TO(トゥー) 感想
TO(トゥー) (公式サイト)
11/24,25にBS-TBSで放送されたものを録画で見ました。
原作ものでCGの映像そのものが売りなので素直にそれを楽しむべき作品だと思いました。
SFを表現する手法としてとても適していると思いますので,今度は厳密な科学考証をして,たとえばラリイ・ニーヴンの「リングワールド」なんかを作っていただきたいと思います。
期待しております>曽利文彦さま
以下に気になったことをつらつらと。
CGはやはりお金がかかるということなのか,見栄えのするアクションに重きが置かれていて,“SF”の“science”の部分を画で表現することが十分に出来ていなかったと思います。
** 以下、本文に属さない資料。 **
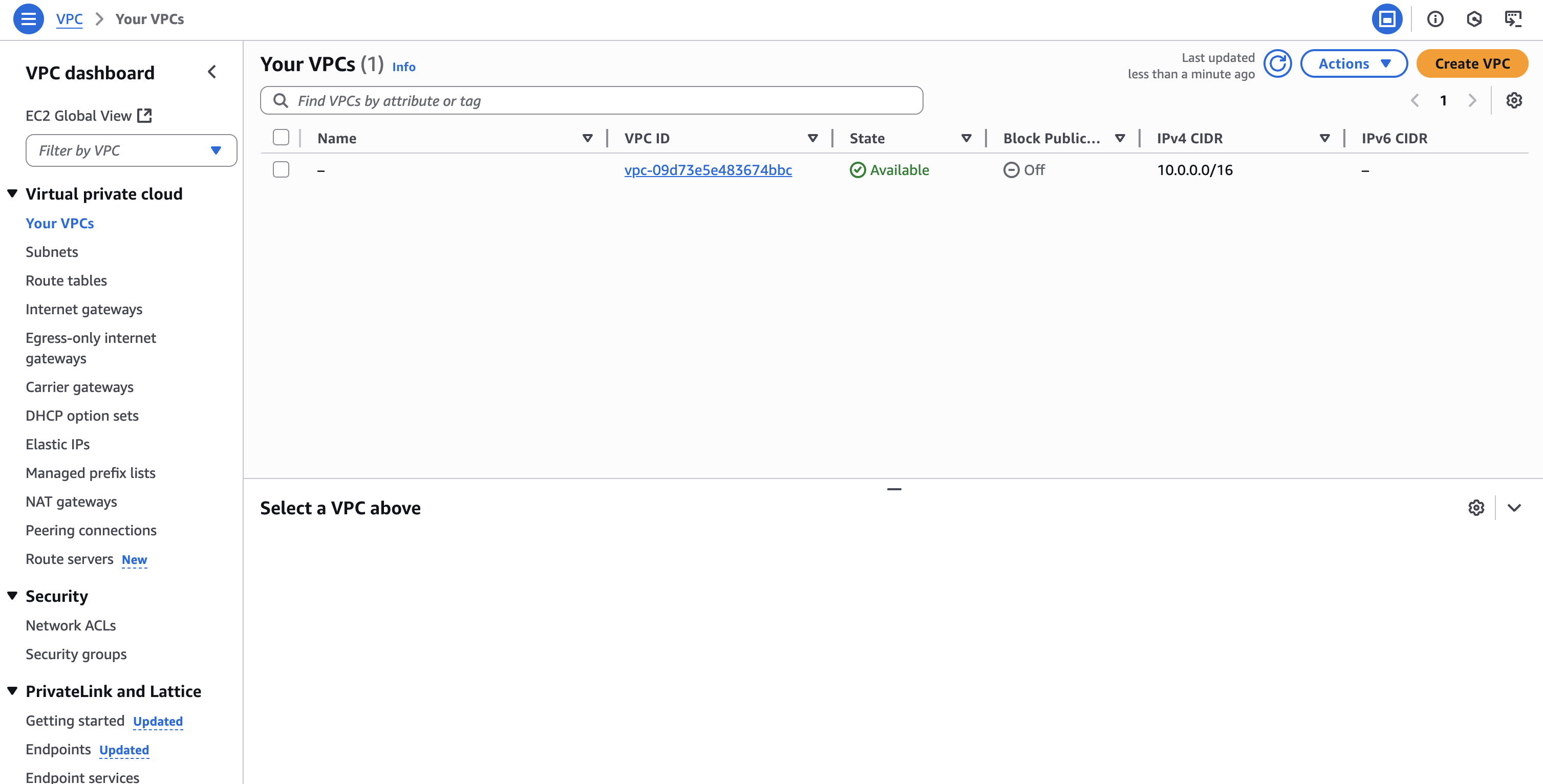Click the refresh VPC list icon
The width and height of the screenshot is (1543, 784).
1277,64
たとえば,「楕円軌道」の舞台である「ミッドナイトバズーカ」ですが,コンテナを射出した後,どうやって当然生じる反作用を相殺しているのでしょう?
あれだけ大がかりでダイナミックな装置ですから,巨大なカウンターウェイトが動くとか,熱にして放出するために放熱フィンが赤く光るとか,視覚に訴える描きようはいくらもあったように思います。
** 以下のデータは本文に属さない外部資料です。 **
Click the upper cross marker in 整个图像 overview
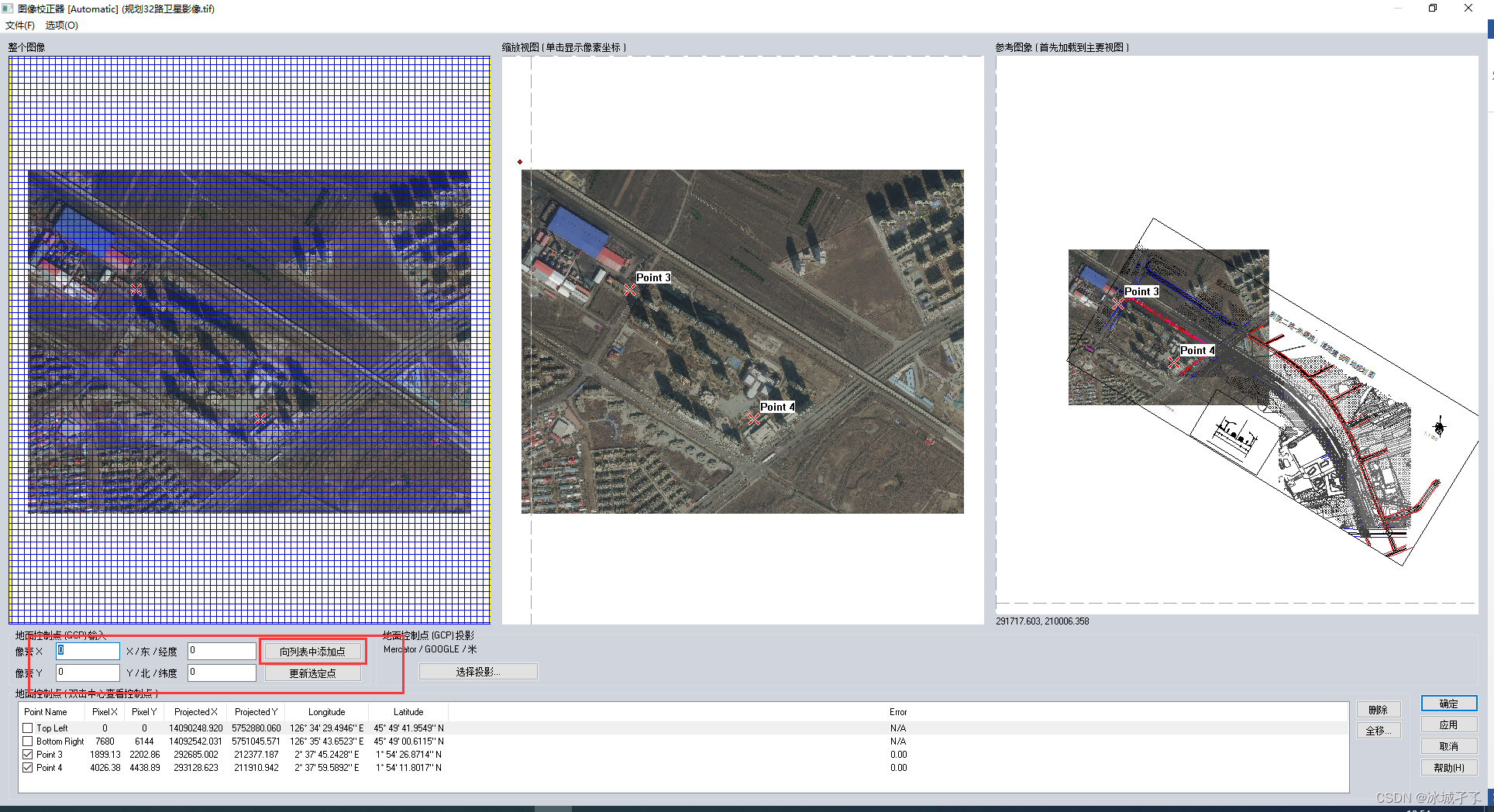 pyautogui.click(x=136, y=289)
ついでに,送られた月の側でどうやってコンテナをキャプチャして回収しているのかも気になりました(笑)
しかし,星間通信アンテナから放射される強力な電波を武器として使うアイディアは秀逸だったと思います。
こういうのこそ“SF”ですな。
また,同じく「楕円軌道」のラスト近くで,打ち上げられるロケットを子どものダンが見上げているシーンですが,太陽系外の星系に到達するほどに発達した文明が,恒星間宇宙船の本体を地上から化学ロケットで打ち上げるでしょうか?(苦笑)
打ち上げるにしても,本体はすでに地球軌道上にパークしていて,乗員のみを乗せた今の宇宙船と変わらない大きさのカプセルというのが妥当だと思います。
「共生惑星」では航空機のデザインが気になりました。
東コロニー側の要人が乗る旅客機はエンジンを回して推力方向を変化させて垂直離着陸を可能にしているようですが,エンジンが後方に向いて巡航モードになったとき,どうやって揚力を発生しているのでしょうかね?
大きな翼が付いているわけでもないのに。
反重力装置がすでに普通に使われているとか,かの「風船生物」と同じように内部に気嚢があって大気圧が高いのを利して容易に浮かんでいられるとか,画で納得させてほしかったところです。
一方,同じく東コロニー側の攻撃機は目標近くでわざわざミサイルの被いを外しますが,これは見栄えは良くても演出以上の合理的な意味は無いように思われました。
どうして最初から裸のミサイルを積んでいないのでしょう?
もっといえば,どうしてあの攻撃機は有人機で,無人機や巡航ミサイルではなかったのでしょう?
そういう運用思想までも伝わるような作画に期待するのは私の期待しすぎでしょうか?
次作があるのなら考えていただきたい。
重箱の隅をつついているようですが,CGのクオリティが高く,手法がSFを表現するのに最適であると感じたので次作への期待を込めて書かせていただきました。
失礼の段はお許しくださいませ。